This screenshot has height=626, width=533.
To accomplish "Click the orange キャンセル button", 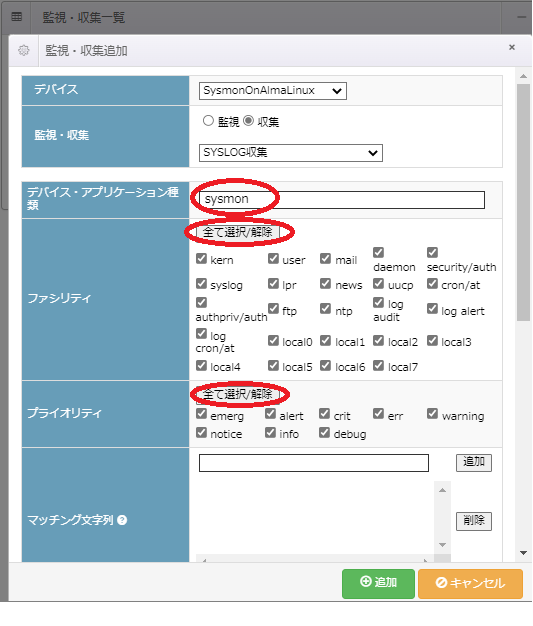I will (470, 583).
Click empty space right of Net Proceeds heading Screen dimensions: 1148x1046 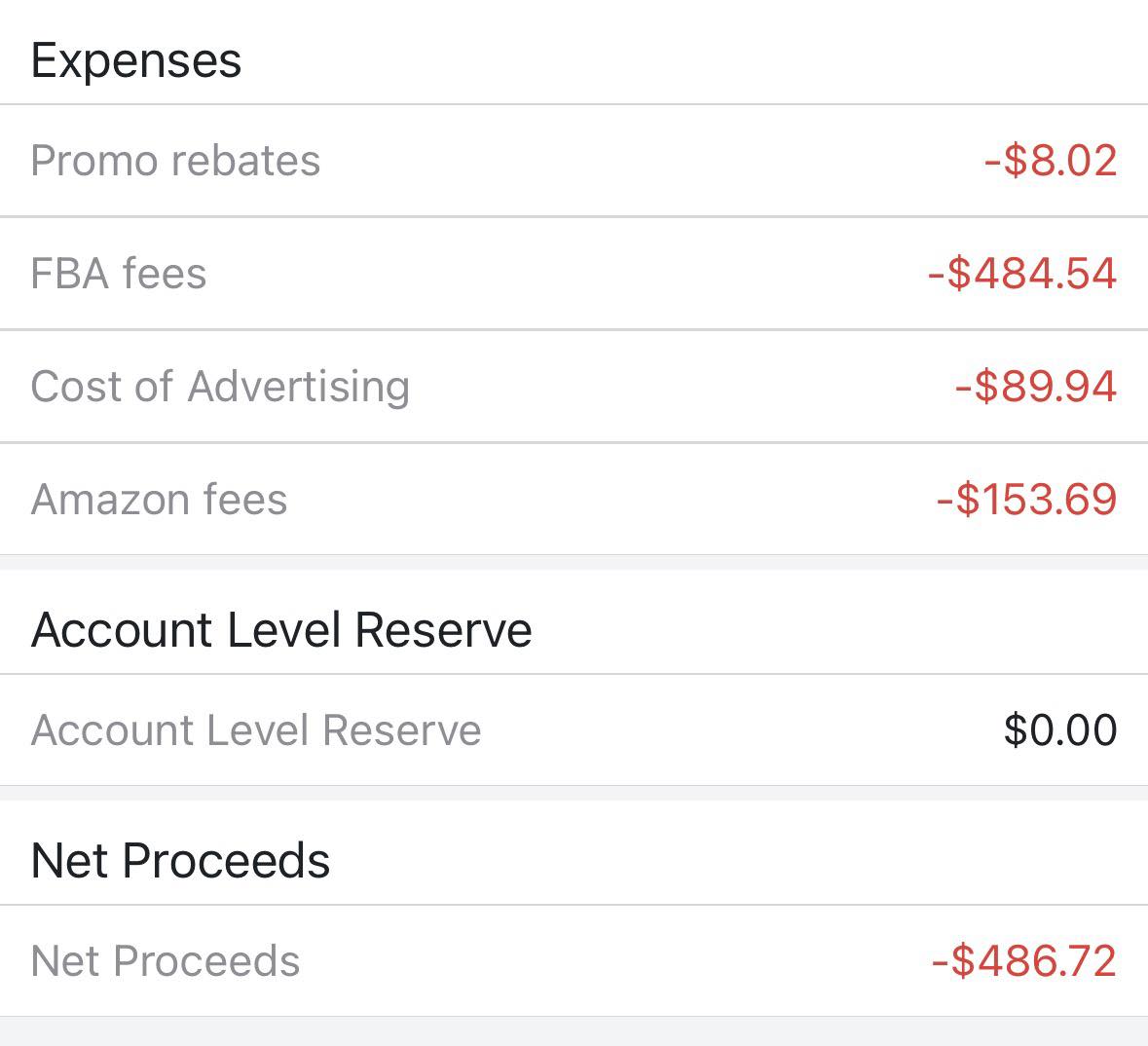click(x=730, y=861)
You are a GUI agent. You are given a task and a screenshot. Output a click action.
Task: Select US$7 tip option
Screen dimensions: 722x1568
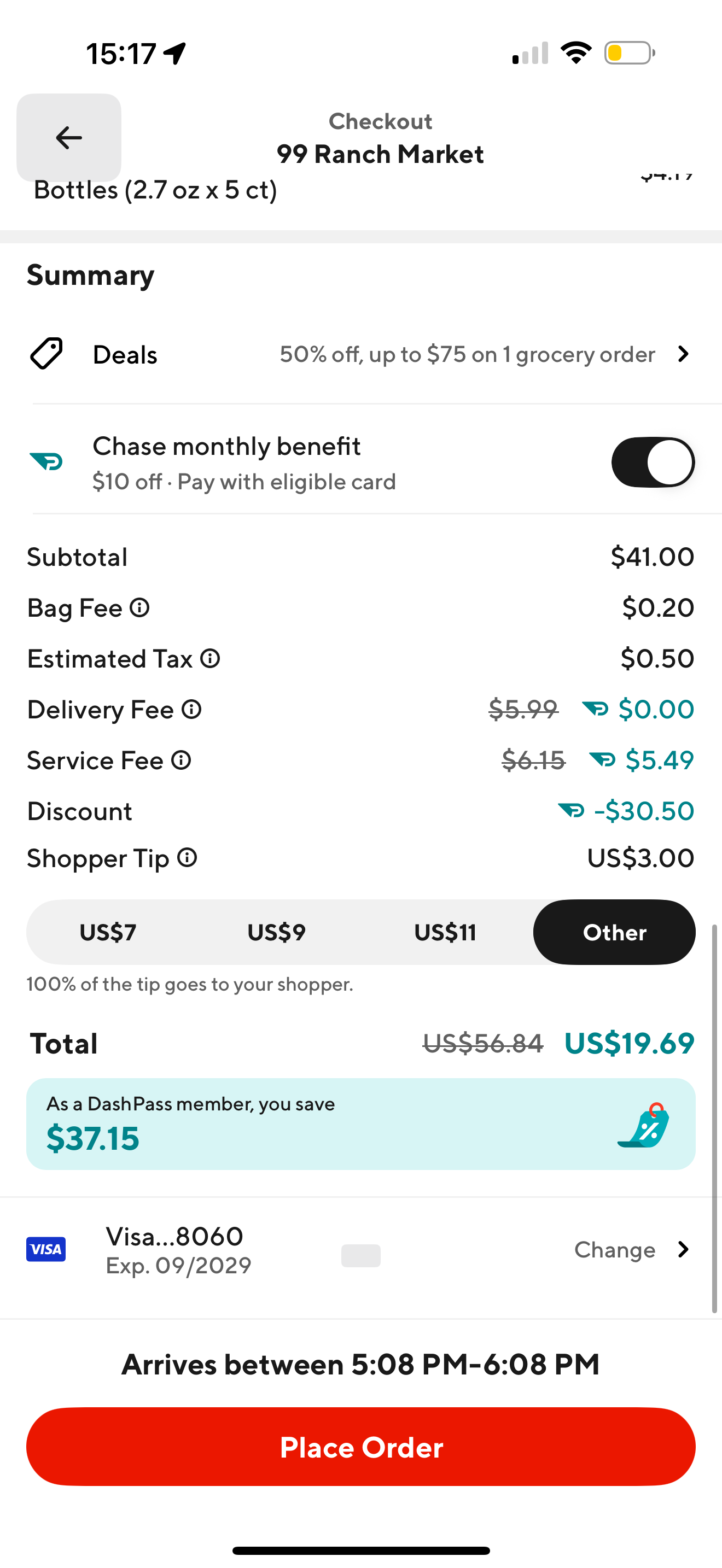(108, 933)
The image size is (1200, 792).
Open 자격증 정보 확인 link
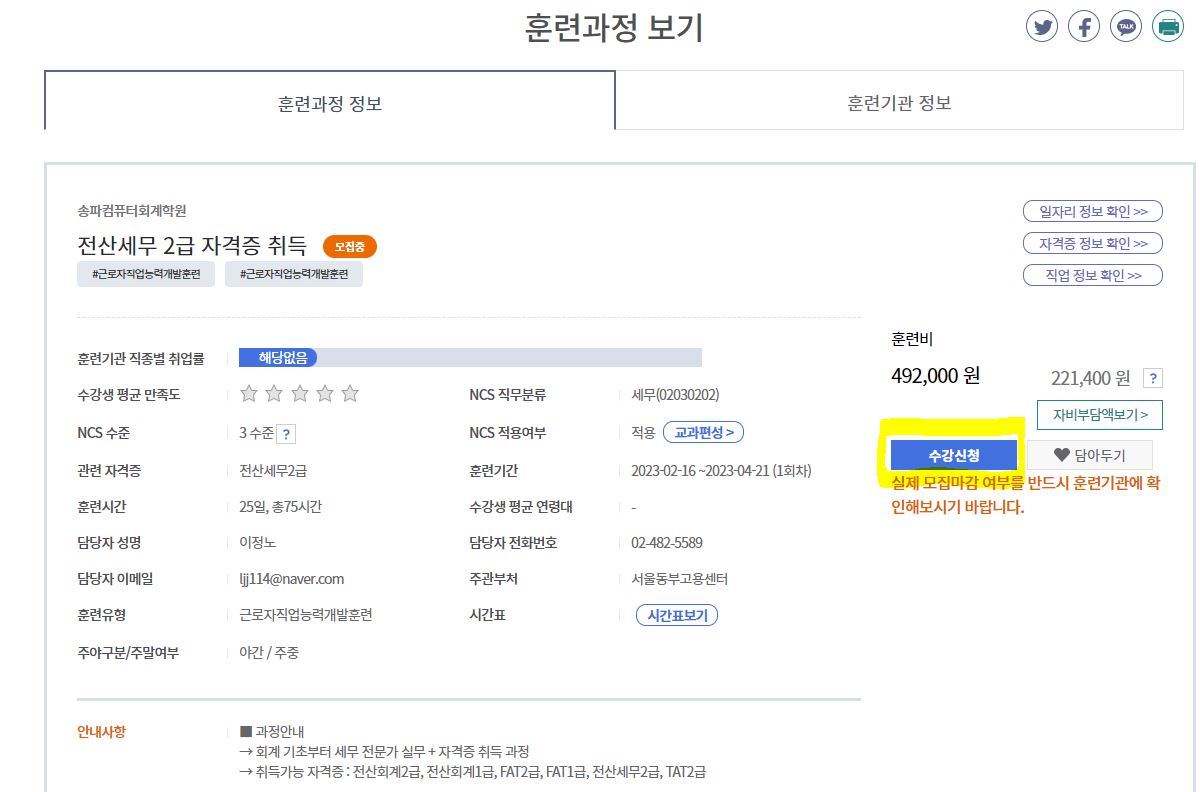pyautogui.click(x=1092, y=243)
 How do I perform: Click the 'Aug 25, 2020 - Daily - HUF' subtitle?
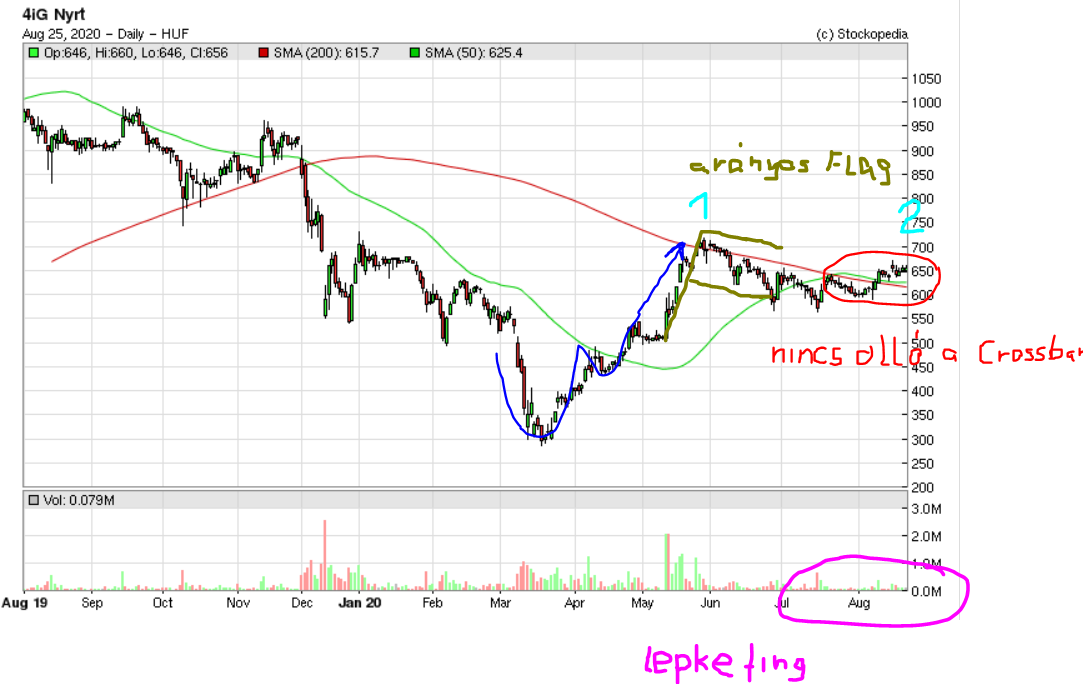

* ACTIVITY
Which lines run from the one containing "The image size is (1200, 792)." to the end of the data above? Set down those lines exactly, and only those, without any pictures.

* ANSWER TO THIS EXERCISE
The image size is (1200, 792).
Open 자격증 정보 확인 link
pyautogui.click(x=1092, y=243)
 How do I perform: Click the 'Aug 25, 2020 - Daily - HUF' subtitle?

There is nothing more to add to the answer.